WORK INSTRUCTIONS -
Exact reproduction is required for the lines below starting at the line with "からのツイート (491, 2294)" and ending at the line with "Terms of Service (195, 2049)", both included. No other lines, and no pictures.

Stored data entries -
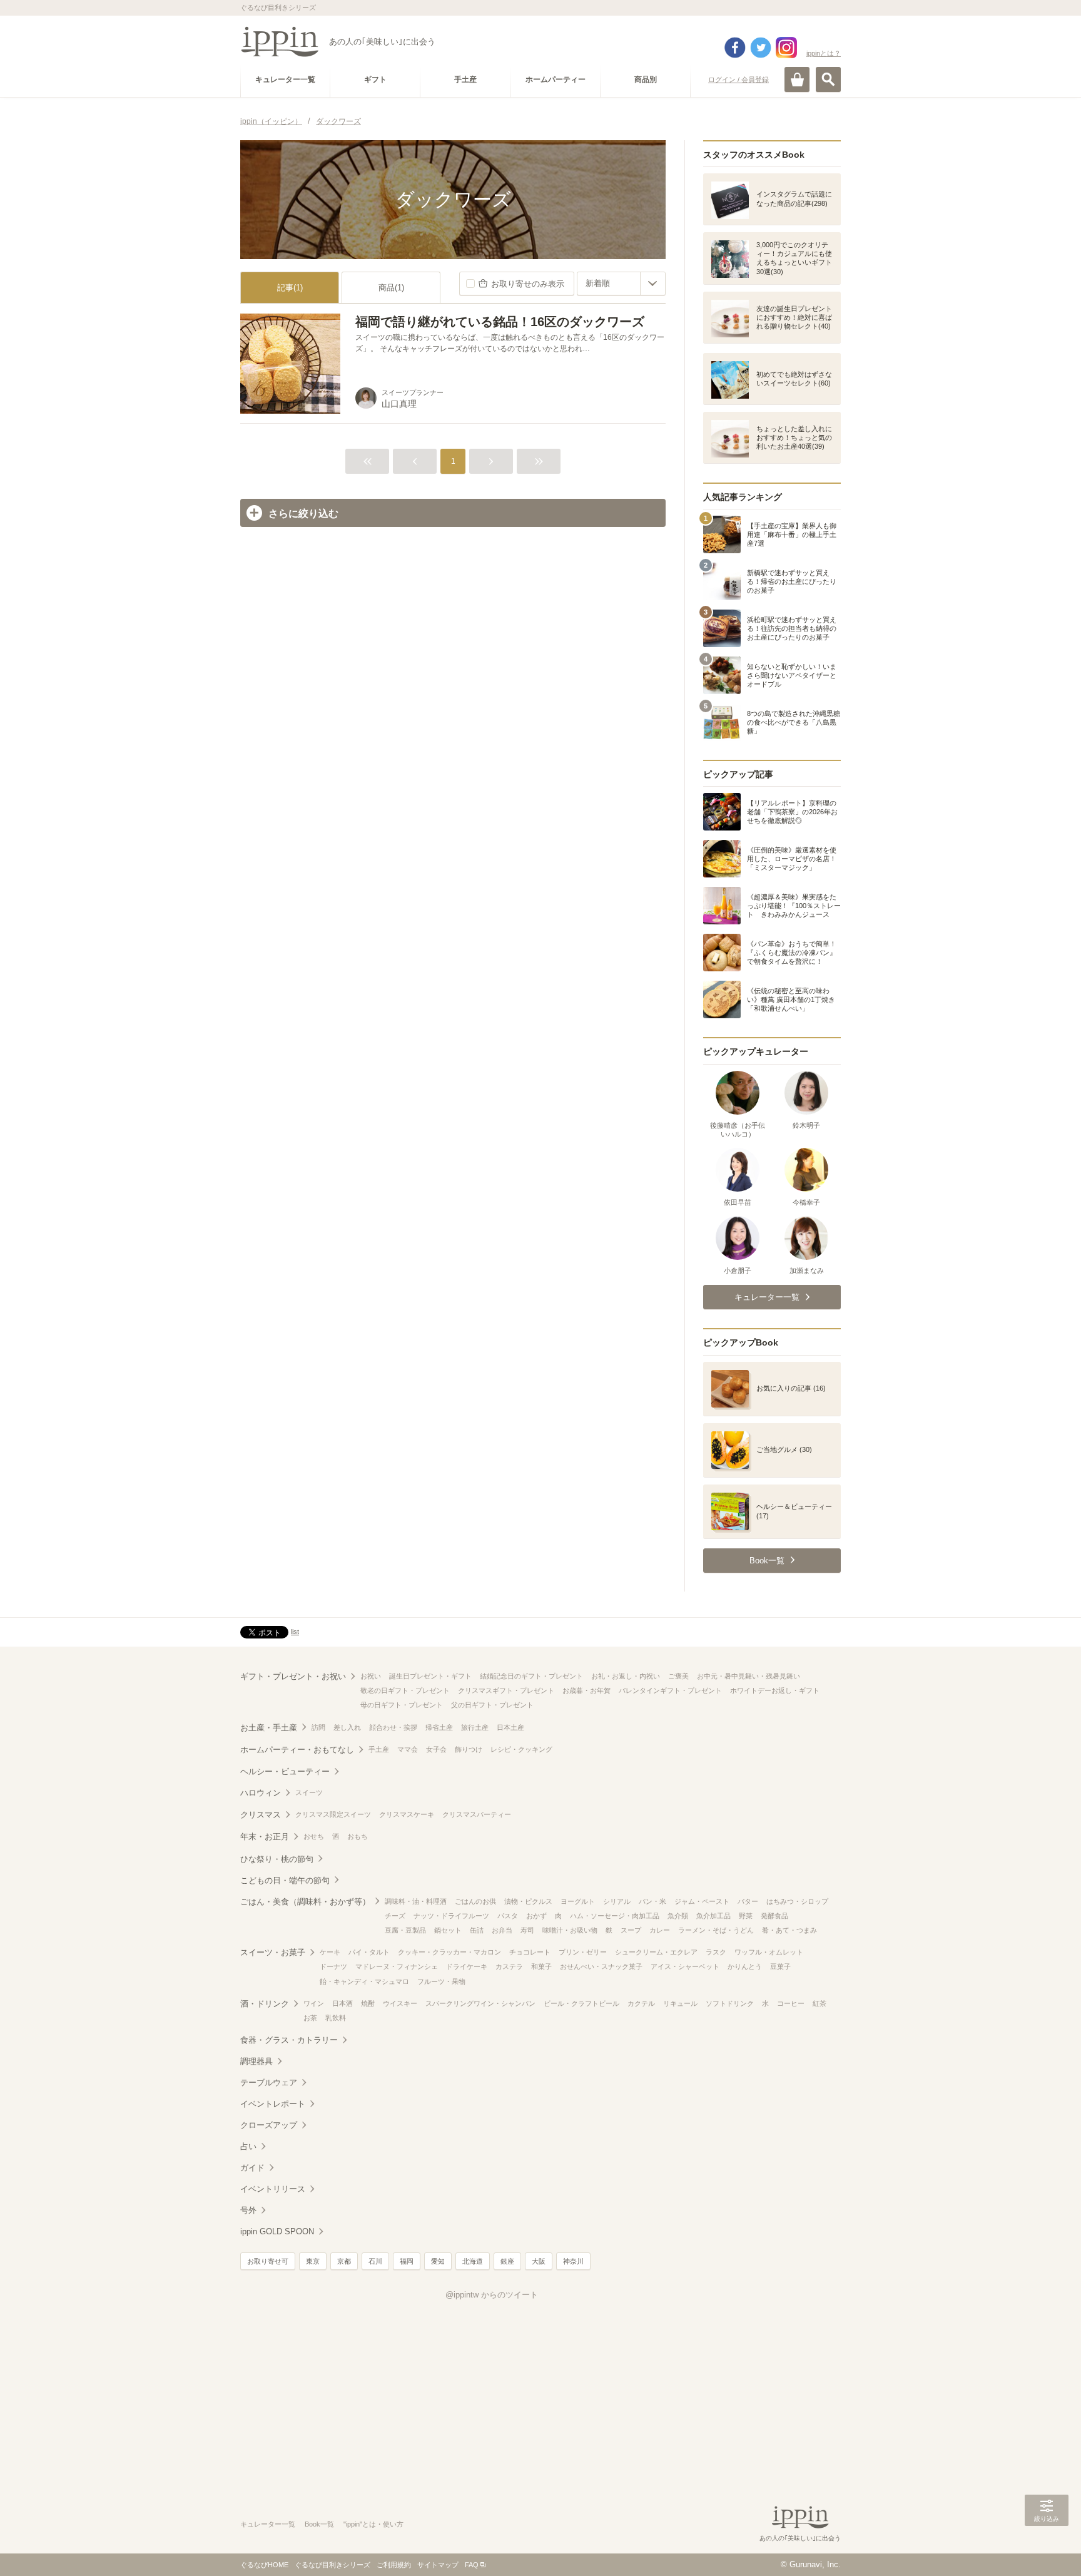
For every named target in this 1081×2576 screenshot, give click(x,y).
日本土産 (510, 1727)
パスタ (507, 1915)
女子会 (436, 1749)
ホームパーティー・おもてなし (297, 1749)
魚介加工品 (713, 1915)
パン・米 (652, 1901)
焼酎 (368, 2003)
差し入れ (347, 1727)
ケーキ (330, 1952)
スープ (631, 1930)
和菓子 (541, 1966)
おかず (536, 1915)
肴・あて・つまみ (789, 1930)
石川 (375, 2261)
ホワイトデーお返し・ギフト (775, 1690)
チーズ (395, 1915)
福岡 (407, 2261)
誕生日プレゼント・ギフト (430, 1676)
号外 (248, 2210)
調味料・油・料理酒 (416, 1901)
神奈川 (573, 2261)
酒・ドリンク (264, 2003)
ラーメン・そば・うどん (716, 1930)
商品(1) (391, 287)
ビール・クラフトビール (581, 2003)
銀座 (507, 2261)
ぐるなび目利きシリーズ (332, 2564)
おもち (357, 1836)
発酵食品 (774, 1915)
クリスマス (260, 1814)
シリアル (617, 1901)
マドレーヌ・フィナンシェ (396, 1966)
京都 (344, 2261)
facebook (735, 47)
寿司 (527, 1930)
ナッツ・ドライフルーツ (451, 1915)
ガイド (252, 2167)
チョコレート (530, 1952)
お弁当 (502, 1930)
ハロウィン (260, 1792)
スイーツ (309, 1792)
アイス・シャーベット (685, 1966)
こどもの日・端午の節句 (285, 1880)
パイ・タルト (369, 1952)
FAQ (472, 2564)
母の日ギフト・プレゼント (401, 1705)
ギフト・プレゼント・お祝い (293, 1676)
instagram (786, 47)
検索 (828, 79)
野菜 (746, 1915)
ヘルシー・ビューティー (285, 1771)
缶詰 (477, 1930)
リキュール (680, 2003)
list (295, 1631)
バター (748, 1901)
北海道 (472, 2261)
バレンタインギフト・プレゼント (670, 1690)
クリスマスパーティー (476, 1814)
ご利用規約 (394, 2564)
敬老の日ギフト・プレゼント (405, 1690)
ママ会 (407, 1749)
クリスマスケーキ (406, 1814)
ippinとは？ (823, 53)
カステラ (509, 1966)
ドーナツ (333, 1966)
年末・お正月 (264, 1836)
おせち (313, 1836)
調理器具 (256, 2061)
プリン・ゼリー (583, 1952)
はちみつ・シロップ (797, 1901)
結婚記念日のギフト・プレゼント (531, 1676)
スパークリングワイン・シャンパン (480, 2003)
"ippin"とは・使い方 (373, 2524)
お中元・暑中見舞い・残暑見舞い (748, 1676)
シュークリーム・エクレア (656, 1952)
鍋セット (448, 1930)
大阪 (539, 2261)
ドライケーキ (466, 1966)
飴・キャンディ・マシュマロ (364, 1981)
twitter (760, 47)
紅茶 (819, 2003)
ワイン (313, 2003)
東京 (313, 2261)
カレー (659, 1930)
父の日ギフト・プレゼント (492, 1705)
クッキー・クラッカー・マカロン (449, 1952)
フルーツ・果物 (441, 1981)
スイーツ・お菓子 (272, 1952)
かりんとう (745, 1966)
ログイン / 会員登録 (738, 79)
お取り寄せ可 (267, 2261)
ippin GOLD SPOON (277, 2231)
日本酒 (342, 2003)
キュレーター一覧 (267, 2524)
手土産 (378, 1749)
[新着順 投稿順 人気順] (621, 283)
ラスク (716, 1952)
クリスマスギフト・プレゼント (506, 1690)
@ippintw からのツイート (491, 2294)
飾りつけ (468, 1749)
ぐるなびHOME (264, 2564)
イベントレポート (272, 2103)
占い (248, 2146)
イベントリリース (272, 2189)
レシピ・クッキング (521, 1749)
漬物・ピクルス (528, 1901)
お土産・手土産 (268, 1727)
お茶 (310, 2017)
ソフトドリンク (730, 2003)
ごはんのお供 (475, 1901)
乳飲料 (335, 2017)
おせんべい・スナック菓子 (601, 1966)
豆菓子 (780, 1966)
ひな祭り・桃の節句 (276, 1859)
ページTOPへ (1046, 2547)
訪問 (318, 1727)
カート (796, 79)
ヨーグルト (578, 1901)
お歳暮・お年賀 (586, 1690)
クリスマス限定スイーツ (333, 1814)
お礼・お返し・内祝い (625, 1676)
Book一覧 (319, 2524)
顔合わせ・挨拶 (393, 1727)
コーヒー (790, 2003)
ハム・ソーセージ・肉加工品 (614, 1915)
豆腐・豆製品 (405, 1930)
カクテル (641, 2003)
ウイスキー (400, 2003)
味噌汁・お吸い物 (569, 1930)
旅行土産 (475, 1727)
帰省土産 (439, 1727)
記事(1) (290, 287)
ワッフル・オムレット (768, 1952)
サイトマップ (438, 2564)
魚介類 (677, 1915)
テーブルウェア (268, 2082)
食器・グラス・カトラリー (289, 2040)
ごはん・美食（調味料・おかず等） (305, 1901)
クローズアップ (268, 2125)
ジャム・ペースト (701, 1901)
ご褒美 (678, 1676)
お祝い (370, 1676)
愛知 (438, 2261)
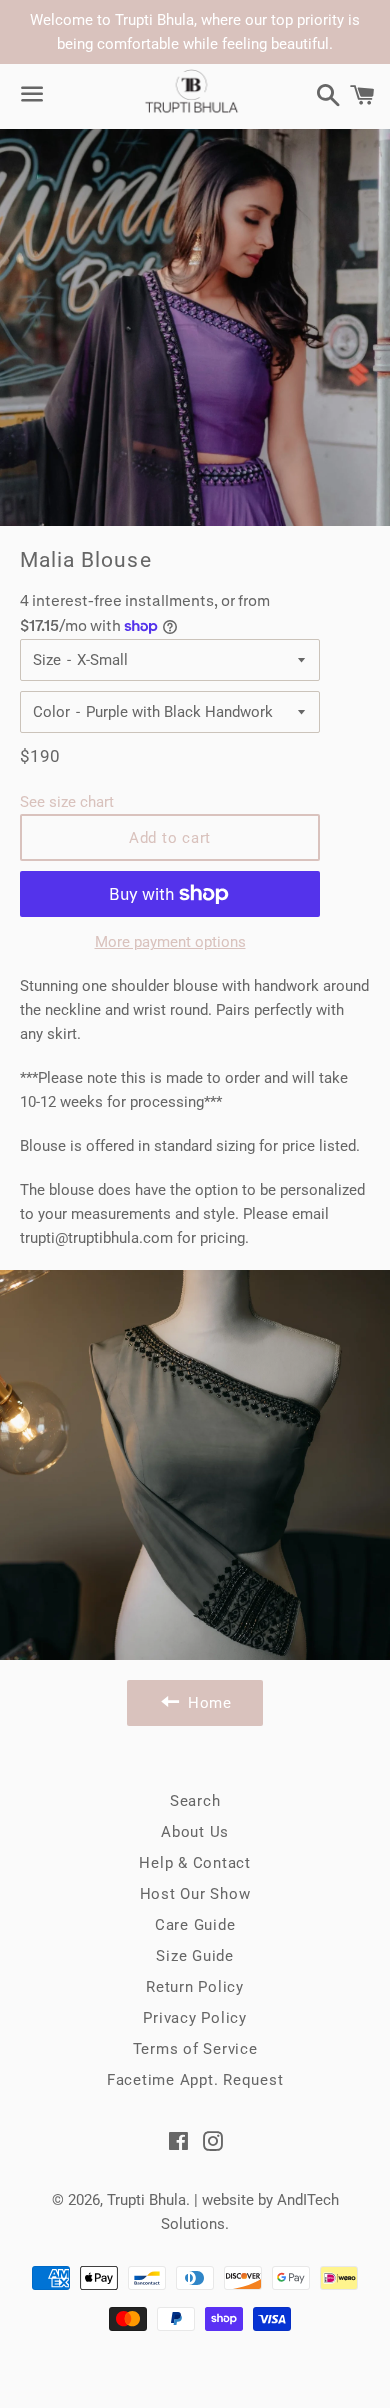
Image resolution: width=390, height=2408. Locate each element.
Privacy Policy (195, 2018)
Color (51, 712)
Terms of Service (195, 2049)
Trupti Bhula (146, 2200)
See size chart (67, 802)
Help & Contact (195, 1863)
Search (195, 1801)
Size (47, 660)
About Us (195, 1832)
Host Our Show (195, 1894)
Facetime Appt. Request (195, 2080)
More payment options (170, 942)
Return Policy (195, 1987)
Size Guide (195, 1956)
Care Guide (195, 1925)
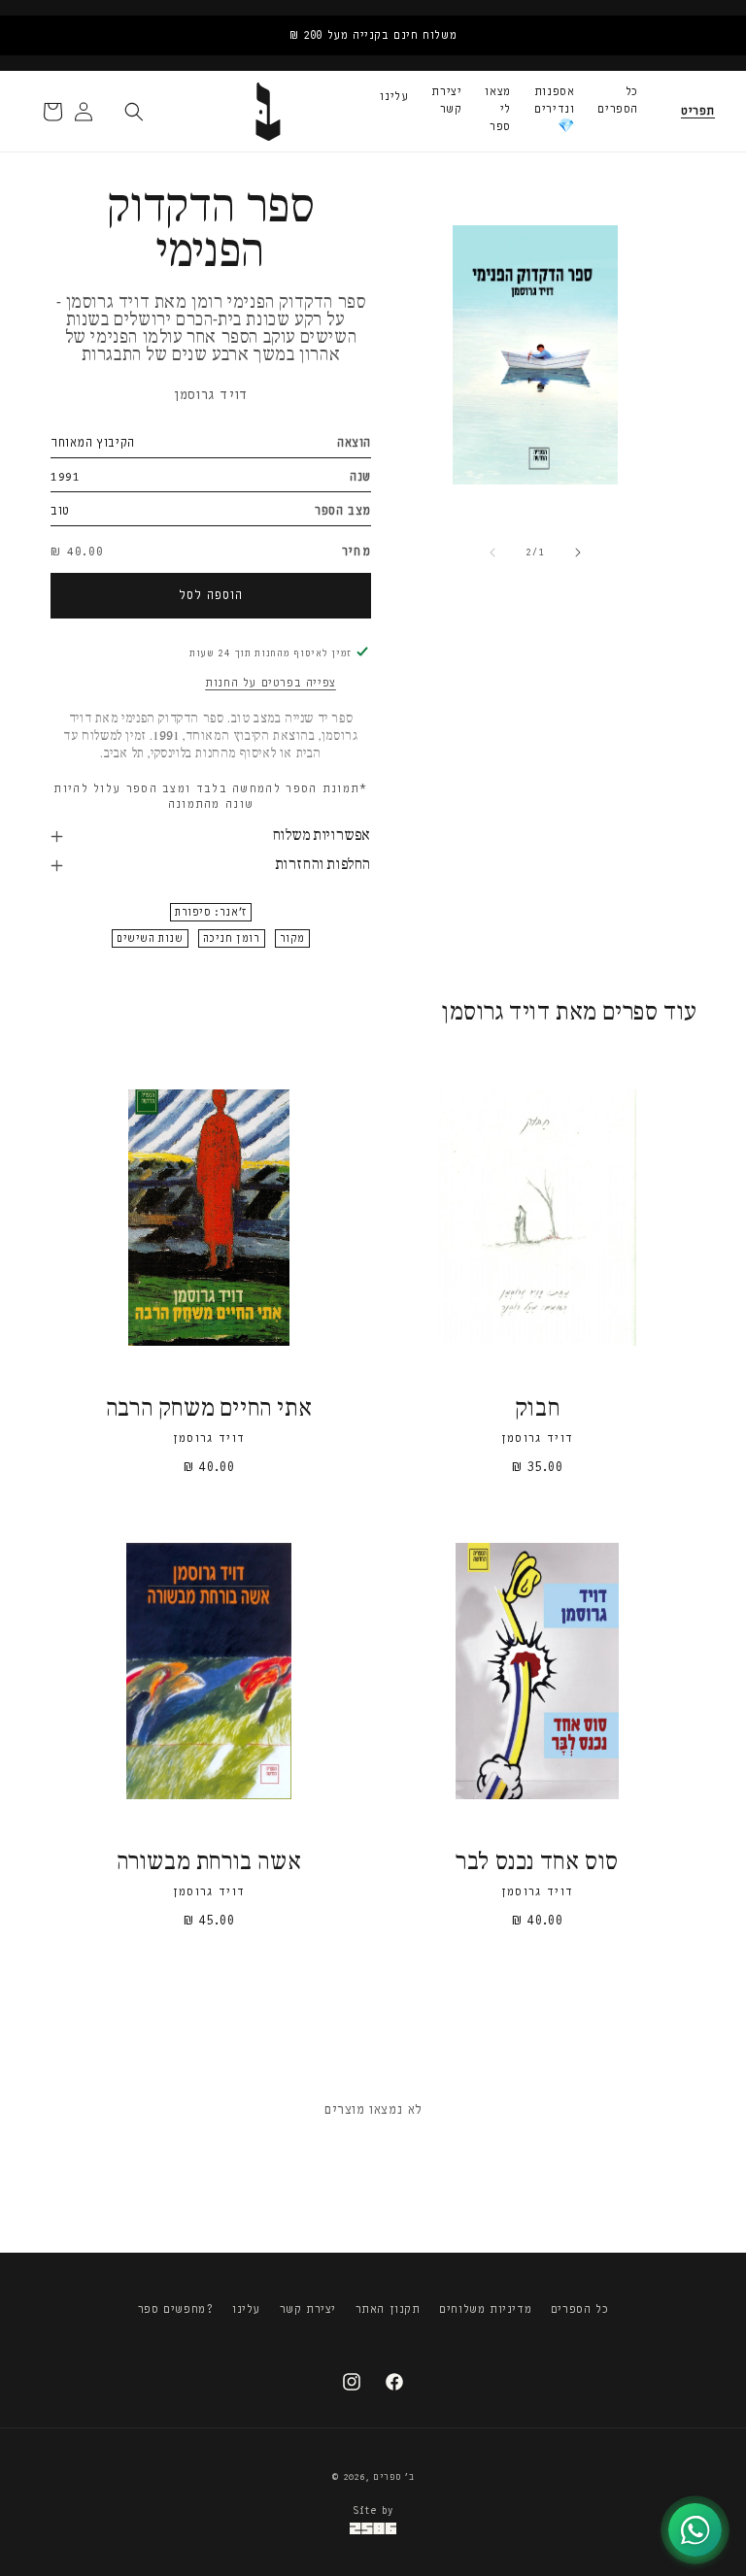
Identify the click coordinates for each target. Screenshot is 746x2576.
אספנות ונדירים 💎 (554, 109)
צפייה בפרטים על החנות (270, 682)
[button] (698, 111)
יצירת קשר (446, 100)
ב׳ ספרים (394, 2477)
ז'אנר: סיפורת (211, 912)
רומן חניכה (231, 938)
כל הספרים (617, 100)
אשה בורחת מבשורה (209, 1863)
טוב (60, 510)
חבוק (537, 1409)
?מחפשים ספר (176, 2309)
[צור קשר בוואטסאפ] (695, 2530)
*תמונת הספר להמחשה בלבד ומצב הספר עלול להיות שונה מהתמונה (210, 797)
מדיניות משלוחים (485, 2309)
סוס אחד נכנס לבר (537, 1863)
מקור (292, 938)
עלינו (394, 96)
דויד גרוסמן (211, 395)
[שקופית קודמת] (492, 552)
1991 (65, 476)
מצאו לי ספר (497, 109)
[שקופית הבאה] (578, 552)
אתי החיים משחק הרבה (209, 1409)
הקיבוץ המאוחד (93, 442)
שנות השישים (150, 938)
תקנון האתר (388, 2309)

ANSWER TO THIS PROBLEM -
@ippintw からのツイート (491, 2294)
飾りつけ (468, 1749)
ぐるなびHOME (264, 2564)
イベントレポート (272, 2103)
占い (248, 2146)
イベントリリース (272, 2189)
レシピ・クッキング (521, 1749)
漬物・ピクルス (528, 1901)
お土産・手土産 (268, 1727)
お茶 (310, 2017)
ソフトドリンク (730, 2003)
ごはんのお供 (475, 1901)
乳飲料 (335, 2017)
おせんべい・スナック菓子 (601, 1966)
豆菓子 (780, 1966)
ひな祭り・桃の節句 (276, 1859)
ページTOPへ (1046, 2547)
訪問 (318, 1727)
カート (796, 79)
ヨーグルト (578, 1901)
お歳暮・お年賀 (586, 1690)
クリスマス限定スイーツ (333, 1814)
お礼・お返し・内祝い (625, 1676)
Book一覧 (319, 2524)
顔合わせ・挨拶 (393, 1727)
コーヒー (790, 2003)
ハム・ソーセージ・肉加工品 (614, 1915)
豆腐・豆製品 (405, 1930)
カクテル (641, 2003)
ウイスキー (400, 2003)
味噌汁・お吸い物 (569, 1930)
旅行土産 (475, 1727)
帰省土産 (439, 1727)
記事(1) (290, 287)
ワッフル・オムレット (768, 1952)
サイトマップ (438, 2564)
魚介類 (677, 1915)
テーブルウェア (268, 2082)
食器・グラス・カトラリー (289, 2040)
ごはん・美食（調味料・おかず等） (305, 1901)
クローズアップ (268, 2125)
ジャム・ペースト (701, 1901)
ご褒美 (678, 1676)
お祝い (370, 1676)
愛知 (438, 2261)
Image resolution: width=390, height=2408. Locate each element.
Privacy Policy (195, 2018)
Color (51, 712)
Terms of Service (195, 2049)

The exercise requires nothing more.